Итак, я сел за письменный стол и открыл его, собираясь разобрать старые бумаги и большую часть их уничтожить.
Сначала меня смутила груда пожелтевших листков, затем я взял один из них.
Ах, не прикасайтесь никогда к вашему столу, кладбищу былой переписки, если только вам дорога жизнь! Если же вы нечаянно откроете его, хватайте в охапку все письма, которые в нем находятся, закройте глаза, чтобы не прочитать ни единого слова, чтобы при виде какого-нибудь позабытого было почерка не погрузиться в океан воспоминаний; швырните в огонь эти смертоносные бумаги и, когда они превратятся в пепел, превратите их в мельчайшую пыль... иначе вы погибли... как погиб я час тому назад!

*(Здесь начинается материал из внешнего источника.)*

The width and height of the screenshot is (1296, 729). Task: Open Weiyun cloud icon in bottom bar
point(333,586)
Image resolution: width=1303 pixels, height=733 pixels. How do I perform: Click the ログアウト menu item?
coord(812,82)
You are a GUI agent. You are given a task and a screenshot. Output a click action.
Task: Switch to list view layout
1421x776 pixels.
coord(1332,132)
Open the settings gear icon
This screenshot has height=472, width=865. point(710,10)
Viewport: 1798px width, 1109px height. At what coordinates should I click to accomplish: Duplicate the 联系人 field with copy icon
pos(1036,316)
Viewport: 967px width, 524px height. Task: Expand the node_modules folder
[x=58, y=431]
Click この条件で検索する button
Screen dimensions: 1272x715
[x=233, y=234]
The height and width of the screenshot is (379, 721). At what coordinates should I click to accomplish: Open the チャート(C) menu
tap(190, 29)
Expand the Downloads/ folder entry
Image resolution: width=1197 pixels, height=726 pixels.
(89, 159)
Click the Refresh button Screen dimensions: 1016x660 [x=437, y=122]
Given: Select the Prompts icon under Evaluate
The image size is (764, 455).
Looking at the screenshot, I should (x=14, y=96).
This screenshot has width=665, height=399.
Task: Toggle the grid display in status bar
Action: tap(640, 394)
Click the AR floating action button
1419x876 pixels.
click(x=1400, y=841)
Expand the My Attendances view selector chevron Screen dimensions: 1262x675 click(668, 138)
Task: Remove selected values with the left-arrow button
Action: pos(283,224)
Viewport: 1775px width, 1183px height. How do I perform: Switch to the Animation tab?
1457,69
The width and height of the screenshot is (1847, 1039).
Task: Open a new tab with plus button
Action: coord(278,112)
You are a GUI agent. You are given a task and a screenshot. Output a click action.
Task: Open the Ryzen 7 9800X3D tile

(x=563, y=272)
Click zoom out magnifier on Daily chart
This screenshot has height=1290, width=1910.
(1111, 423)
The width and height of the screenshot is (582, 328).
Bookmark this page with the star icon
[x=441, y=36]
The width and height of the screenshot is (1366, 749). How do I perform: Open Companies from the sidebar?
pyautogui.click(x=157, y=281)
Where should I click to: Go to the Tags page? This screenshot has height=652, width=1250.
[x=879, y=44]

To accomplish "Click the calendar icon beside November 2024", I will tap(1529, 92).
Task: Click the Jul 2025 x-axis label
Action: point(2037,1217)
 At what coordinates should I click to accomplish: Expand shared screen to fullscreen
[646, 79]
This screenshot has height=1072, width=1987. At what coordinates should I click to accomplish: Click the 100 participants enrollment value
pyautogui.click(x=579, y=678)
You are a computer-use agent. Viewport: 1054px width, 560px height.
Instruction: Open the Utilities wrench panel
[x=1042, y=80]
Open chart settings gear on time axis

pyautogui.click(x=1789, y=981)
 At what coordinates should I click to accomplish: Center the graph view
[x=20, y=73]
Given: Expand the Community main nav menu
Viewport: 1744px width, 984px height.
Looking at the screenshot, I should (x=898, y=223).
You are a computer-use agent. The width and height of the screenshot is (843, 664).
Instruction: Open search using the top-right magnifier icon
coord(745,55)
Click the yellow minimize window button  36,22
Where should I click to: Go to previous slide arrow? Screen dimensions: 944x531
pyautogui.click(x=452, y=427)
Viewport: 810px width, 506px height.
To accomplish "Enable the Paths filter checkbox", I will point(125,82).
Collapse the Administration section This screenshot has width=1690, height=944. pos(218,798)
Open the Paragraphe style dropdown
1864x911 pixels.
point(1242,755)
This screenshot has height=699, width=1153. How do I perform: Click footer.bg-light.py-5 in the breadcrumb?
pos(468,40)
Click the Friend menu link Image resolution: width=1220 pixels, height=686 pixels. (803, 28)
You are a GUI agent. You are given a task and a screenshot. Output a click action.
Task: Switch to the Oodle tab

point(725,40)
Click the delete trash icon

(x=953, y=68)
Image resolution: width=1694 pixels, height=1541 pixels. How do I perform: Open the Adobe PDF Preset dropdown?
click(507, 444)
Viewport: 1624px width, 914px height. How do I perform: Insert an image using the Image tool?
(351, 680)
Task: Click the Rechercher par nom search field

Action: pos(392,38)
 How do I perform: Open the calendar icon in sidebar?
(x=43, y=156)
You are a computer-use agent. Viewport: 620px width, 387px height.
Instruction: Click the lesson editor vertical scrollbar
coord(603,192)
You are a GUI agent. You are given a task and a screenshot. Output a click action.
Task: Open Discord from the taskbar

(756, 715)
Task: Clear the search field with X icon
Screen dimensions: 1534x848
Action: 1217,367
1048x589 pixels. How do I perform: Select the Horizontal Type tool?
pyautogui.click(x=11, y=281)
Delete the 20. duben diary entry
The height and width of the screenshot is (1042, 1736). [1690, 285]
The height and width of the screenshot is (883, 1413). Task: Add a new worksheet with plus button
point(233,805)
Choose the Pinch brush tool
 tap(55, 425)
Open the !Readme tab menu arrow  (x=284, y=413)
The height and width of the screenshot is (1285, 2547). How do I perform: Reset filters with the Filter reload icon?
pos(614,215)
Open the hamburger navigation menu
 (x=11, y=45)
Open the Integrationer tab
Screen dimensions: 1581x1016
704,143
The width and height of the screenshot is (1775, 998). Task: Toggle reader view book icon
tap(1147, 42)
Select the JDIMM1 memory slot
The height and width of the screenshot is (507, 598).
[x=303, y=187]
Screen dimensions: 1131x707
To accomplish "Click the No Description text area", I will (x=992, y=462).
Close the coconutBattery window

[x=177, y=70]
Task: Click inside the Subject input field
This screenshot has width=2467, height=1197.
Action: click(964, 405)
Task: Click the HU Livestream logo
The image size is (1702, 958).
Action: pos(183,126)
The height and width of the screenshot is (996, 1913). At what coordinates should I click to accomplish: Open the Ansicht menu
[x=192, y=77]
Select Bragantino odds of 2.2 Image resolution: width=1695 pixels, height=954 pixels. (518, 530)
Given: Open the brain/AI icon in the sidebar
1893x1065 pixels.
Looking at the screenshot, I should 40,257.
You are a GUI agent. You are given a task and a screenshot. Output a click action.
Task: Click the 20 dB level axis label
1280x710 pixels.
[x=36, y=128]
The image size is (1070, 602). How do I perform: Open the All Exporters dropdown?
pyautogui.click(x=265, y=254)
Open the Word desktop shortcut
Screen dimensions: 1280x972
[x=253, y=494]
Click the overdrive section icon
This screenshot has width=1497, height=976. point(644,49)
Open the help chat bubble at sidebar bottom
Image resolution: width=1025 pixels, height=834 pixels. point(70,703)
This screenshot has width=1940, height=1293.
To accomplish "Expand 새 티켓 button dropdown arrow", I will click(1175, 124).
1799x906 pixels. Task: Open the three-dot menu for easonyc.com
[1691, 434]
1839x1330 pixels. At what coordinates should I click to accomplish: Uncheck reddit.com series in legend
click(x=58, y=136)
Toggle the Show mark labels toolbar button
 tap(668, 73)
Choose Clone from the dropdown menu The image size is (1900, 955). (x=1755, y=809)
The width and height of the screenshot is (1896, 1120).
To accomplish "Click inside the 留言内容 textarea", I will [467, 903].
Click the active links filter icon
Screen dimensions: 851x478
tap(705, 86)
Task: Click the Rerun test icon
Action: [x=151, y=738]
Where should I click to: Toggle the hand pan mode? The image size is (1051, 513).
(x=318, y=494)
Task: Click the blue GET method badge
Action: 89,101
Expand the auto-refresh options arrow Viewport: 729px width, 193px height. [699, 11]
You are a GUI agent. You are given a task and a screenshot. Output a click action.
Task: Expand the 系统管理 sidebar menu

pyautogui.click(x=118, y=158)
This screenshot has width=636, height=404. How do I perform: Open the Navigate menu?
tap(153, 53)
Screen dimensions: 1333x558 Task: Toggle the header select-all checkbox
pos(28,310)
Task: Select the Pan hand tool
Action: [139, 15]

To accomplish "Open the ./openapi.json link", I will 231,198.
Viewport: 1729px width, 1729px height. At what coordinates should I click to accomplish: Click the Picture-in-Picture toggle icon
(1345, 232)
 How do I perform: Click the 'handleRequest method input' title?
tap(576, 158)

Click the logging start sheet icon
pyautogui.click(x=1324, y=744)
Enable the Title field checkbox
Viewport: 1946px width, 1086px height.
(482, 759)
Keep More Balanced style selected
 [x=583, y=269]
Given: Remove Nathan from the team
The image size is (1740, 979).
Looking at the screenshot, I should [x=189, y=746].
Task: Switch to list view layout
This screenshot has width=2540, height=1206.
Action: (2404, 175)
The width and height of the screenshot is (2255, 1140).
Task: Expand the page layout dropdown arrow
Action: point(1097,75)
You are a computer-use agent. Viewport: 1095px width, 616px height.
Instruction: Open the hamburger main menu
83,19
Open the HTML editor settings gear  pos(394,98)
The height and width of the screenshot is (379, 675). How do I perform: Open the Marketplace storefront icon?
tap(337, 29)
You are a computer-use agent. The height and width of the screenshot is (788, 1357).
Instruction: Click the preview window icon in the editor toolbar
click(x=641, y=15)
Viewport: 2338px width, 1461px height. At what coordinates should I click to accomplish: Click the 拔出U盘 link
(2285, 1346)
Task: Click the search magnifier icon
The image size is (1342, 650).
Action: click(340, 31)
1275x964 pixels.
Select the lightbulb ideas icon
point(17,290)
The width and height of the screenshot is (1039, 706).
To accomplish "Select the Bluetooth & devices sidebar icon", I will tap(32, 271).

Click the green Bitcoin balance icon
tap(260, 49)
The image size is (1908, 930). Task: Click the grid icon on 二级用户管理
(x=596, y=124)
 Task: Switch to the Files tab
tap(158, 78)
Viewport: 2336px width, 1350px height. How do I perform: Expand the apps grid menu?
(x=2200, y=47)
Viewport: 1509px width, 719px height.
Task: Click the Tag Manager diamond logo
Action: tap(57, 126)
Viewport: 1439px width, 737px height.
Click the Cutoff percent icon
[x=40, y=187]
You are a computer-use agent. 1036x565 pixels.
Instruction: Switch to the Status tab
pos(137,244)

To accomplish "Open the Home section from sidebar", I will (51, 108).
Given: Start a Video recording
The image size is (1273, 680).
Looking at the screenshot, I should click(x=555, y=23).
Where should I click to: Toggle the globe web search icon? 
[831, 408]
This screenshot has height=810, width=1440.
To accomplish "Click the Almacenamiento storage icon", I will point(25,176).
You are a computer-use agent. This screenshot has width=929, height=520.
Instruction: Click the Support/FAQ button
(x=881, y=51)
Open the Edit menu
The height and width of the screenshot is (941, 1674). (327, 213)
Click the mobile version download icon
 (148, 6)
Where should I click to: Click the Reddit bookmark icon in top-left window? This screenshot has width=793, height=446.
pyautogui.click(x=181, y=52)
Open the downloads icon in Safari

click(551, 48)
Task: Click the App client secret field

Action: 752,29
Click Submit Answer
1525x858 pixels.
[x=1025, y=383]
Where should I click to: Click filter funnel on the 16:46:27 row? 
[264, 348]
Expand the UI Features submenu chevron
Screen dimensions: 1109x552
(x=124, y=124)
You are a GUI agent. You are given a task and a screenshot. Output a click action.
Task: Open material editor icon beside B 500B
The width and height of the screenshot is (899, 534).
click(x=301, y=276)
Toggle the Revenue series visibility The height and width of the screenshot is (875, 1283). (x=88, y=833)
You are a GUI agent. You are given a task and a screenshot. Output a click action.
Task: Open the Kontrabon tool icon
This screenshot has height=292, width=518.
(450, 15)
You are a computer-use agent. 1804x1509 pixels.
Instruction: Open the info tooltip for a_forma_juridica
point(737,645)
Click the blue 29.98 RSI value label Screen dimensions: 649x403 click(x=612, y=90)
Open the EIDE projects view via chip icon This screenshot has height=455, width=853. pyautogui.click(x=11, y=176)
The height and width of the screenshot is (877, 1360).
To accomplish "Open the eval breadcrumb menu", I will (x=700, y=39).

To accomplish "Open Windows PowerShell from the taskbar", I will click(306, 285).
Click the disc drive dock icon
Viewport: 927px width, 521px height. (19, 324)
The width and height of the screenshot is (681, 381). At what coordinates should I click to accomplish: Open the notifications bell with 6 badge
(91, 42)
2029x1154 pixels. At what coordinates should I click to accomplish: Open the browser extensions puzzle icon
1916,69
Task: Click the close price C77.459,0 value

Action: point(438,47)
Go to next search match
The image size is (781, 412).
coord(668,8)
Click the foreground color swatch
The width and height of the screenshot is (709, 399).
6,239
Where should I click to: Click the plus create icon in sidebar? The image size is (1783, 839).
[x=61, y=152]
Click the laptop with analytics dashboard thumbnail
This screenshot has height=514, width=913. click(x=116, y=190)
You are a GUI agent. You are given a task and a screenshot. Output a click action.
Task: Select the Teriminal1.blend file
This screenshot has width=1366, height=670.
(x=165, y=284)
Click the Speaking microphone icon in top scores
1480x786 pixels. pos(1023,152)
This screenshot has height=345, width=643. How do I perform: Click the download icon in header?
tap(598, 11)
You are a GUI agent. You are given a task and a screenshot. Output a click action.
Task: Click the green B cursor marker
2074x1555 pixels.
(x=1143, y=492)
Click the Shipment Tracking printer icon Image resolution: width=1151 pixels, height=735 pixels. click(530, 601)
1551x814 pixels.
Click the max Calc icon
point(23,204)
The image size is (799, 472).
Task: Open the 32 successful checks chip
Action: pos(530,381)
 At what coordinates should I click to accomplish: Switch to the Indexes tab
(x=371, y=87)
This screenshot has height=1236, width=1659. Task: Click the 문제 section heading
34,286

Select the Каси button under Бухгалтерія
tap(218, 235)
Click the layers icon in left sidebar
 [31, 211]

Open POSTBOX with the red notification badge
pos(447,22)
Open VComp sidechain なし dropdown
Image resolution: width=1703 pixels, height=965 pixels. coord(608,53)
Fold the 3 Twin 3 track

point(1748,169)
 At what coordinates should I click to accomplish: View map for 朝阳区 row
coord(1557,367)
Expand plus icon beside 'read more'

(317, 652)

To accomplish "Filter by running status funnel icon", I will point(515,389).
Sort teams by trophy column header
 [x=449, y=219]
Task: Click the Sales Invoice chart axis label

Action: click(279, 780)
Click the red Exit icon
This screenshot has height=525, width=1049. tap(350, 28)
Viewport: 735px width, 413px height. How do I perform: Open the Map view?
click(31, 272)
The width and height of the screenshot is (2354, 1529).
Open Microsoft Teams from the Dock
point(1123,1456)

Первые письма, перечитанные мною, не возбудили во мне никакого интереса. Они были, впрочем, совсем недавние — от людей, еще здравствующих, с которыми я довольно часто встречаюсь и которые меня ничуть не трогают. Но вдруг один конверт заставил меня вздрогнуть. Крупным размашистым почерком на нем было выведено мое имя, и сразу же слезы подступили к моим глазам. Это письмо было от моего самого близкого друга, товарища моей юности, поверенного моих надежд; он так ясно предстал передо мной со своей добродушной улыбкой, с протянутой ко мне рукой, что меня охватила дрожь. Да, да, мертвые возвращаются, ибо я его видел! Наша память — мир более совершенный, чем вселенная: она возвращает жизнь тем, кого уже нет на свете!
Руки мои дрожали и взор затуманился, когда я перечел все, что он писал мне, и я почувствовал такую мучительную боль в своем несчастном, содрогающемся от рыданий сердце, что застонал, как будто мне выламывали руки и ноги.
И тогда я поднялся к истокам моей жизни, как поднимаются вверх по реке. Я увидел давным-давно забытых людей, чьи имена я даже и не помню. Лишь образ их еще жил во мне. В письмах моей матери передо мною вновь возникли старые слуги, внешний вид нашего дома и все те незначительные мелочи, на которых останавливается детский ум.
Да, я вдруг увидел вновь все прежние платья моей матери, все изменения в ее облике, вносимые модой и новыми прическами, которые она носила. Особенно настойчиво представлялась мне она в одном шелковом платье со старинными разводами, и я вспомнил слова, сказанные однажды ею, когда на ней было это платье: «Робер, дитя мое, если ты не будешь держаться прямо, то станешь горбатым на всю жизнь».
Затем, открыв другой ящик, я внезапно очутился перед своими любовными сувенирами: бальной туфлей, разорванным носовым платком, подвязкой, прядью волос и засохшими цветами. И чудесные романы моей жизни, героини которых еще живы, но совсем поседели, погрузили меня в горькую тоску о том, что утрачено навсегда. О юные головки с золотистыми локонами, ласка руки, говорящий взгляд, бьющееся сердце, улыбка, уста, обещающие объятия! И первый поцелуй... этот бесконечный поцелуй, от которого смыкаются веки и все мысли растворяются в неизмеримом блаженстве скорого обладания!